Homelessness in America is a public health emergency. The mortality rate for street homelessness is on par with some forms of cancer, cutting a person’s lifespan by an average of 25 years.
Meanwhile, the publicly funded health costs of allowing people to remain on the streets exceed the cost of permanent housing by tens of thousands of dollars per person. With more than 100,000 Americans experiencing chronic homelessness, something has to change.
The time has come to stop managing homelessness and start ending it.
We believe that the primary obstacle to housing our homeless neighbors is not a lack of money or a shortage of effective strategies, but a refusal to work together around permanent, targeted, data-driven solutions. We cannot succeed if key players in each community continue to work in isolation, nor can we end homelessness if we fail to prioritize housing and supportive services to the most vulnerable among us.

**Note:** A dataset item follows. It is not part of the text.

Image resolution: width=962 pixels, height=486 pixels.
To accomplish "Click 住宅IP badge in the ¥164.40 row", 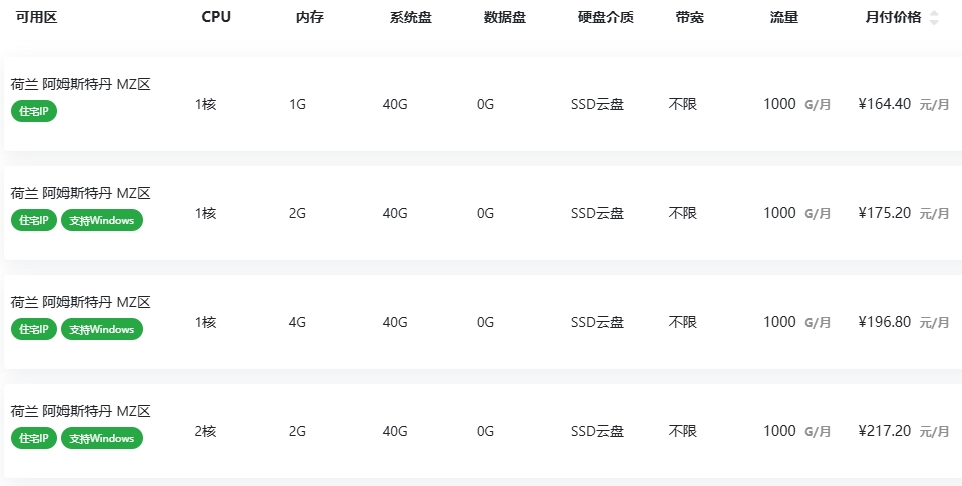I will pos(34,111).
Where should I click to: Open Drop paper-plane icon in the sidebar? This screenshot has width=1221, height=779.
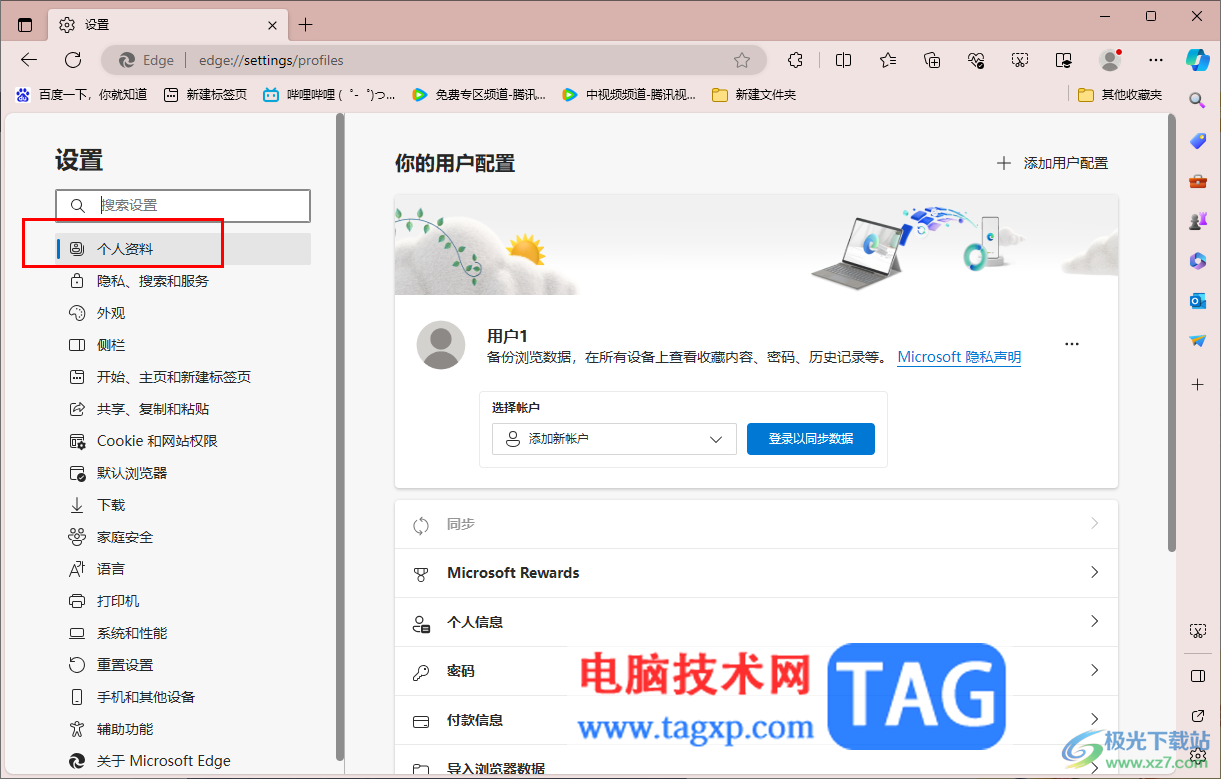point(1197,341)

The failure to collaborate meaningfully within and across communities is akin to a national homeless industrial complex that must be dismantled one community at a time. Until local businesses, foundations, government agencies, landlords, outreach workers and service providers are seated at the same table
with the same data, local systems will not improve and the same people will continue to languish on the streets.
As communities in the 100,000 Homes Campaign, we are not interested in who gets credit or who gets blame. We are interested in who gets housed.
Together, we are leading a national movement to permanently house 100,000 of our most vulnerable and chronically homeless neighbors. In the process, we are transforming the way our communities respond to homelessness and ensuring that a lifetime on the streets will be unheard of and unimaginable to our children.
Our movement stands for:
Permanent housing that happens first and fast, so that no one must battle disease, disability, mental illness or substance abuse without the safety and stability of a home.
Know Who's Out There
Communities where every homeless person is known by name because someone has deliberately gone out on the streets to find them, assess their needs and meet them where they are at.
Track Your Progress
Local, multi-sector teams that use regularly collected, person-specific data to accurately track their progress toward ending homelessness for their most vulnerable neighbors.
Improve Local Systems
Housing and service systems that are simple and easy to navigate, while targeting resources quickly and efficiently to the people and families who need them most.
These principles reflect the danger and urgency of homelessness and chart a clear, viable path to overcoming it for the thousands of Americans at risk of dying on our streets. For those Americans and for all of us, the time for temporary, go-it-alone strategies is over. Instead, let our communities come together in meaningful collaboration to end homelessness, once and for all.